When responding, copy every record below exactly as it appears.

Source data section start

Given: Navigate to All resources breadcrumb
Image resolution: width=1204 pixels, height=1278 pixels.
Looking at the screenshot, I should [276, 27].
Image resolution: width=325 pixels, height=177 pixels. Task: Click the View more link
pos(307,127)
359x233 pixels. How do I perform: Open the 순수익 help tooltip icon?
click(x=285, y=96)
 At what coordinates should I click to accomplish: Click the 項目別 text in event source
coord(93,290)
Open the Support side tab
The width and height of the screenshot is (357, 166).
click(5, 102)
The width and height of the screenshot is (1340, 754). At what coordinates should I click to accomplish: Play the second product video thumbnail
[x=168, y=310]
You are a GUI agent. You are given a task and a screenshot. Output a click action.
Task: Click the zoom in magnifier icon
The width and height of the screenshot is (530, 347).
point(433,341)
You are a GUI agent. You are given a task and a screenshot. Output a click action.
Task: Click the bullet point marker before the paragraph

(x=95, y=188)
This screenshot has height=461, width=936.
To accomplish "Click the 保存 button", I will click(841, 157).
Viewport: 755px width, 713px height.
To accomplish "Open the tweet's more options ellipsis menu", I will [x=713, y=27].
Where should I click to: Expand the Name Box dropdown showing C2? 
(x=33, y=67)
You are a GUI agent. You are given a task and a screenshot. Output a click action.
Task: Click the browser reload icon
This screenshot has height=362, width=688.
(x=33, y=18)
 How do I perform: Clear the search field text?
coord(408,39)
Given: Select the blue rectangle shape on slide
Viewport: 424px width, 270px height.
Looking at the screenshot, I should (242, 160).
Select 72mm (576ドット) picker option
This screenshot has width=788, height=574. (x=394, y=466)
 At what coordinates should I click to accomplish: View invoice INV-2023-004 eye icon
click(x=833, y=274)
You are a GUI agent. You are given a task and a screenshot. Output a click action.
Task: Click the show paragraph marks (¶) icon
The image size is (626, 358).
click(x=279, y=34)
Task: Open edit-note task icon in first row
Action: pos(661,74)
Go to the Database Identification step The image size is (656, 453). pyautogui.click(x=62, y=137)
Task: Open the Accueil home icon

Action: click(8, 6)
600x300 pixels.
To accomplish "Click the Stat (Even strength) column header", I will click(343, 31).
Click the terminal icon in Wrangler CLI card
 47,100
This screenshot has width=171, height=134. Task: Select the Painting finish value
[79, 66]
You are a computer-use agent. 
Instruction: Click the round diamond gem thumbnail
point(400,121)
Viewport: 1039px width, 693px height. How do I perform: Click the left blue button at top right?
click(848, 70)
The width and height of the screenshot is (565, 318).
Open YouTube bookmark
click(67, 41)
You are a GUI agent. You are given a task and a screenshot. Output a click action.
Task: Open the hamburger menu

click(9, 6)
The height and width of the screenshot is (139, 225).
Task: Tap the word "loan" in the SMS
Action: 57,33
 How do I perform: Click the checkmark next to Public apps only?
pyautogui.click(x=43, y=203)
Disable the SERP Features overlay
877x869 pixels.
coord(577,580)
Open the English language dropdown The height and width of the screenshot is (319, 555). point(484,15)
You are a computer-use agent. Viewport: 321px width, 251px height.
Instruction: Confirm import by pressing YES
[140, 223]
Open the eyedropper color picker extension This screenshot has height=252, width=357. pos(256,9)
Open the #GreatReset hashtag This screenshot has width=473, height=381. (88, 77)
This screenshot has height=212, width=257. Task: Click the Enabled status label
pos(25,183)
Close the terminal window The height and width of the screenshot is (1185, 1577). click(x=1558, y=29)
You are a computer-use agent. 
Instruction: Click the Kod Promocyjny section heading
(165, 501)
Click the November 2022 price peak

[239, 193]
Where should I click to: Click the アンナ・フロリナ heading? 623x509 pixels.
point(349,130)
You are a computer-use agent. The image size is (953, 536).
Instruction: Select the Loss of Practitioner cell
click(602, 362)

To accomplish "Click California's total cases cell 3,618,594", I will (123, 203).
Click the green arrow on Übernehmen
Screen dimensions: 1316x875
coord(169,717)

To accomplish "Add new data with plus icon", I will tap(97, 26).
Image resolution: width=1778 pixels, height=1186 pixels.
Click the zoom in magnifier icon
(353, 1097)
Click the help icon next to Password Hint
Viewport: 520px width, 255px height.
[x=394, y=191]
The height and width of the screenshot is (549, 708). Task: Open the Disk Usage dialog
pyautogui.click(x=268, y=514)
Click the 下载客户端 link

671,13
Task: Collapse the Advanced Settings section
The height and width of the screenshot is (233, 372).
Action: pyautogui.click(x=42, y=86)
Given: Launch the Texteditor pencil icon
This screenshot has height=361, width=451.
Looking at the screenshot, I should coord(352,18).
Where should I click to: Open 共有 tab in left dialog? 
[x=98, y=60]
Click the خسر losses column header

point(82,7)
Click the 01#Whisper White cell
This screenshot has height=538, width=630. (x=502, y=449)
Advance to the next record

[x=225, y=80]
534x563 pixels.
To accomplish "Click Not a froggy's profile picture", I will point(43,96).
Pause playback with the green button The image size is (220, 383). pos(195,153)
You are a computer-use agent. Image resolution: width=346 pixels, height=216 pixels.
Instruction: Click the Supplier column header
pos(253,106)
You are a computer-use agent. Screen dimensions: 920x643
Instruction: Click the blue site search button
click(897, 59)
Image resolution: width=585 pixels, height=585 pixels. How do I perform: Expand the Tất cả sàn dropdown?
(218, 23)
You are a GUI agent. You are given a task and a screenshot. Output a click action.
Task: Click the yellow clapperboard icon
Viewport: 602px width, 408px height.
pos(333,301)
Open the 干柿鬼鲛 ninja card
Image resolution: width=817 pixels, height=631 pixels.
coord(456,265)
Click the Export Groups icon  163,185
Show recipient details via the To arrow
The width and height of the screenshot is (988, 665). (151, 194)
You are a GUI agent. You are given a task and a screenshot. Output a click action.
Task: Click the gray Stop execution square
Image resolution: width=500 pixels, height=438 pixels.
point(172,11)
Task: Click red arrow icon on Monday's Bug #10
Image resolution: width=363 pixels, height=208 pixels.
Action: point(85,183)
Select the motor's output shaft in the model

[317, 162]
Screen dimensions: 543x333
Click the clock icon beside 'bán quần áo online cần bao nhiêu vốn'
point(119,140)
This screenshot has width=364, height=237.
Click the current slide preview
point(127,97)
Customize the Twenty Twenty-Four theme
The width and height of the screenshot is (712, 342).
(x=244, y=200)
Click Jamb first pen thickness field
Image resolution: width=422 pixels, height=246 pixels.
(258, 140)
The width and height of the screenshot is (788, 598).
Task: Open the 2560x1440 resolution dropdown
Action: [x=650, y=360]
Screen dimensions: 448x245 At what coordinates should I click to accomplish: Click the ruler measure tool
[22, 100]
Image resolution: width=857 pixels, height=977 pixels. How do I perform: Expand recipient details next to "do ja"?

Source data section end

Completed task —
Given: Navigate to All resources breadcrumb
Image resolution: width=1204 pixels, height=1278 pixels.
Looking at the screenshot, I should [276, 27].
Image resolution: width=325 pixels, height=177 pixels. Task: Click the View more link
pos(307,127)
359x233 pixels. How do I perform: Open the 순수익 help tooltip icon?
click(x=285, y=96)
 At what coordinates should I click to accomplish: Click the 項目別 text in event source
coord(93,290)
Open the Support side tab
The width and height of the screenshot is (357, 166).
click(5, 102)
The width and height of the screenshot is (1340, 754). At what coordinates should I click to accomplish: Play the second product video thumbnail
[x=168, y=310]
You are a GUI agent. You are given a task and a screenshot. Output a click action.
Task: Click the zoom in magnifier icon
The width and height of the screenshot is (530, 347).
point(433,341)
You are a GUI agent. You are given a task and a screenshot. Output a click action.
Task: Click the bullet point marker before the paragraph

(x=95, y=188)
This screenshot has height=461, width=936.
To accomplish "Click the 保存 button", I will click(841, 157).
Viewport: 755px width, 713px height.
To accomplish "Open the tweet's more options ellipsis menu", I will [x=713, y=27].
Where should I click to: Expand the Name Box dropdown showing C2? 
(x=33, y=67)
You are a GUI agent. You are given a task and a screenshot. Output a click action.
Task: Click the browser reload icon
This screenshot has height=362, width=688.
(x=33, y=18)
 How do I perform: Clear the search field text?
coord(408,39)
Given: Select the blue rectangle shape on slide
Viewport: 424px width, 270px height.
Looking at the screenshot, I should (242, 160).
Select 72mm (576ドット) picker option
This screenshot has width=788, height=574. (x=394, y=466)
 At what coordinates should I click to accomplish: View invoice INV-2023-004 eye icon
click(x=833, y=274)
You are a GUI agent. You are given a task and a screenshot. Output a click action.
Task: Click the show paragraph marks (¶) icon
The image size is (626, 358).
click(x=279, y=34)
Task: Open edit-note task icon in first row
Action: pos(661,74)
Go to the Database Identification step The image size is (656, 453). pyautogui.click(x=62, y=137)
Task: Open the Accueil home icon

Action: click(8, 6)
600x300 pixels.
To accomplish "Click the Stat (Even strength) column header", I will click(343, 31).
Click the terminal icon in Wrangler CLI card
 47,100
This screenshot has width=171, height=134. Task: Select the Painting finish value
[79, 66]
You are a computer-use agent. 
Instruction: Click the round diamond gem thumbnail
point(400,121)
Viewport: 1039px width, 693px height. How do I perform: Click the left blue button at top right?
click(848, 70)
The width and height of the screenshot is (565, 318).
Open YouTube bookmark
click(67, 41)
You are a GUI agent. You are given a task and a screenshot. Output a click action.
Task: Open the hamburger menu

click(9, 6)
The height and width of the screenshot is (139, 225).
Task: Tap the word "loan" in the SMS
Action: 57,33
 How do I perform: Click the checkmark next to Public apps only?
pyautogui.click(x=43, y=203)
Disable the SERP Features overlay
877x869 pixels.
coord(577,580)
Open the English language dropdown The height and width of the screenshot is (319, 555). point(484,15)
You are a computer-use agent. Viewport: 321px width, 251px height.
Instruction: Confirm import by pressing YES
[140, 223]
Open the eyedropper color picker extension This screenshot has height=252, width=357. pos(256,9)
Open the #GreatReset hashtag This screenshot has width=473, height=381. (88, 77)
This screenshot has height=212, width=257. Task: Click the Enabled status label
pos(25,183)
Close the terminal window The height and width of the screenshot is (1185, 1577). click(x=1558, y=29)
You are a computer-use agent. 
Instruction: Click the Kod Promocyjny section heading
(165, 501)
Click the November 2022 price peak

[239, 193]
Where should I click to: Click the アンナ・フロリナ heading? 623x509 pixels.
point(349,130)
You are a computer-use agent. The image size is (953, 536).
Instruction: Select the Loss of Practitioner cell
click(602, 362)

To accomplish "Click California's total cases cell 3,618,594", I will (123, 203).
Click the green arrow on Übernehmen
Screen dimensions: 1316x875
coord(169,717)

To accomplish "Add new data with plus icon", I will tap(97, 26).
Image resolution: width=1778 pixels, height=1186 pixels.
Click the zoom in magnifier icon
(353, 1097)
Click the help icon next to Password Hint
Viewport: 520px width, 255px height.
[x=394, y=191]
The height and width of the screenshot is (549, 708). Task: Open the Disk Usage dialog
pyautogui.click(x=268, y=514)
Click the 下载客户端 link

671,13
Task: Collapse the Advanced Settings section
The height and width of the screenshot is (233, 372).
Action: pyautogui.click(x=42, y=86)
Given: Launch the Texteditor pencil icon
This screenshot has height=361, width=451.
Looking at the screenshot, I should coord(352,18).
Where should I click to: Open 共有 tab in left dialog? 
[x=98, y=60]
Click the خسر losses column header

point(82,7)
Click the 01#Whisper White cell
This screenshot has height=538, width=630. (x=502, y=449)
Advance to the next record

[x=225, y=80]
534x563 pixels.
To accomplish "Click Not a froggy's profile picture", I will point(43,96).
Pause playback with the green button The image size is (220, 383). pos(195,153)
You are a computer-use agent. Image resolution: width=346 pixels, height=216 pixels.
Instruction: Click the Supplier column header
pos(253,106)
You are a computer-use agent. Screen dimensions: 920x643
Instruction: Click the blue site search button
click(897, 59)
Image resolution: width=585 pixels, height=585 pixels. How do I perform: Expand the Tất cả sàn dropdown?
(218, 23)
You are a GUI agent. You are given a task and a screenshot. Output a click action.
Task: Click the yellow clapperboard icon
Viewport: 602px width, 408px height.
pos(333,301)
Open the 干柿鬼鲛 ninja card
Image resolution: width=817 pixels, height=631 pixels.
coord(456,265)
Click the Export Groups icon  163,185
Show recipient details via the To arrow
The width and height of the screenshot is (988, 665). (151, 194)
You are a GUI agent. You are given a task and a screenshot. Output a click action.
Task: Click the gray Stop execution square
Image resolution: width=500 pixels, height=438 pixels.
point(172,11)
Task: Click red arrow icon on Monday's Bug #10
Image resolution: width=363 pixels, height=208 pixels.
Action: point(85,183)
Select the motor's output shaft in the model

[317, 162]
Screen dimensions: 543x333
Click the clock icon beside 'bán quần áo online cần bao nhiêu vốn'
point(119,140)
This screenshot has width=364, height=237.
Click the current slide preview
point(127,97)
Customize the Twenty Twenty-Four theme
The width and height of the screenshot is (712, 342).
(x=244, y=200)
Click Jamb first pen thickness field
Image resolution: width=422 pixels, height=246 pixels.
(258, 140)
The width and height of the screenshot is (788, 598).
Task: Open the 2560x1440 resolution dropdown
Action: [x=650, y=360]
Screen dimensions: 448x245 At what coordinates should I click to accomplish: Click the ruler measure tool
[22, 100]
Image resolution: width=857 pixels, height=977 pixels. How do I perform: Expand recipient details next to "do ja"?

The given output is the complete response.